Despite pitching in baseball’s toughest division his entire career throughout the Steroid Era, Mussina kept producing outstanding seasons. He finished among the top 6 in Cy Young voting nine times, ranked among the top 10 in ERA seven times and was among the top 10 in strikeout/walk ratio 15 times. Mussina started 536 games, threw 3,562 2/3 innings and struck out 2,813, good for 19th all-time when he retired.

Mussina was never focused on individual goals and the Hall of Fame was an afterthought. He was similar to Orioles teammate and “Iron Man” Cal Ripken, who played in 2,632 straight games. Mussina was a blue collar worker who showed up each day ready to go whether he was feeling good or battling nagging injuries. He punched his time card, went to work and did all he could to help his team win.

“He was a team player and he didn’t get where he got just on that and his talent. He worked for it,” Giles said. “He was Mr. Steady through everything.”

“You don’t look at it and think, ‘I’m going to the Hall of Fame.’ It’s more I want to pitch a season in the Majors and then pitch another and stay as long as I can,” Mussina said. “The individual honor of going to the Hall of Fame is something you don’t think of. You have a roster full of guys trying to win games. The individual stuff doesn’t cross your mind until it’s over. You’re just trying to win games.”

Mussina won a lot of those and it could be a long time, if ever, before another pitcher matches his 270 wins when looking at today’s best pitchers and their ages. Mussina did not have some of the individual honors that other of his contemporaries did, but the longer Mussina was gone from the game, the greater the appreciation for his accomplishments became.

And now Mussina takes his place among the greatest that have ever played baseball. That fact has not Mussina yet. Between coaching high school sports and preparing for his induction, Mussina has not had a lot of time to let this honor sink in. Quite frankly, comprehending this honor is mighty difficult.

“I don’t think I’ve figured that part out yet,” Mussina said. “Knowing I’ll still be there in 20 years and beyond, that’s hard to wrap your head around.”

That goes double for those who grew up playing with, against or watching Mussina. The odds of a Major Leaguer making the Hall of Fame is one percent, but that number looks large in comparison to the odds of an athlete from a town of 4,440 reaching it.

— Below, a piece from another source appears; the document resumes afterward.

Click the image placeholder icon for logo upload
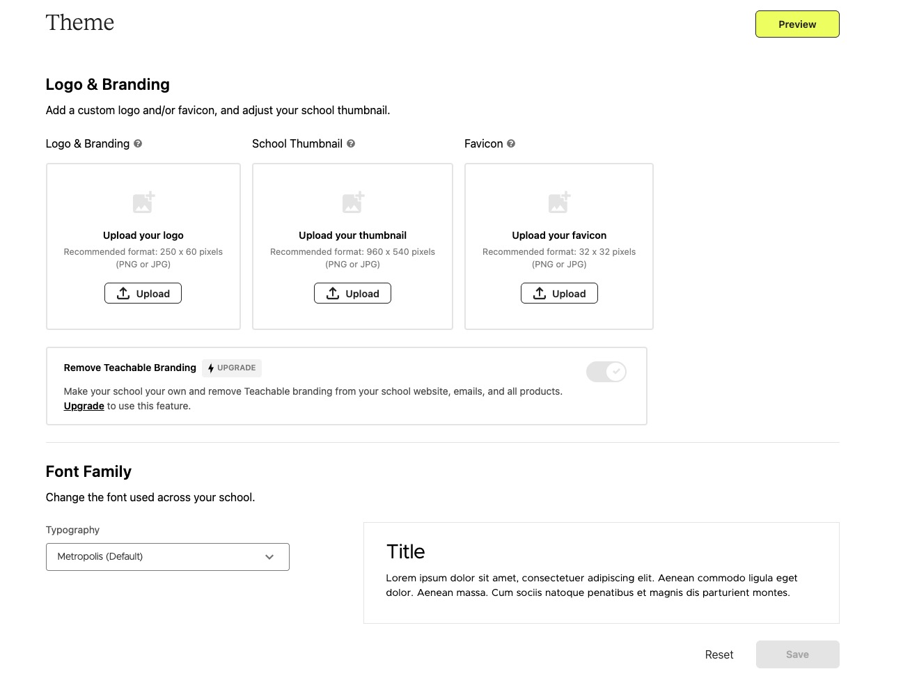Screen dimensions: 903x676 (143, 202)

This is something that has never happened in this area, so appreciate this moment. Chances are this area will never anything like it again.

“Your goal is to play and see how well you can do and if you’re fortunate enough to make the Majors that’s great, but to make it there and be as consistent as he was, that’s the ultimate,” O’Malley said. “I know from playing baseball it doesn’t get any better.

“I used to dream and they came true for me, but to make it there into the halls of Cooperstown … That’s beyond dreams coming true.”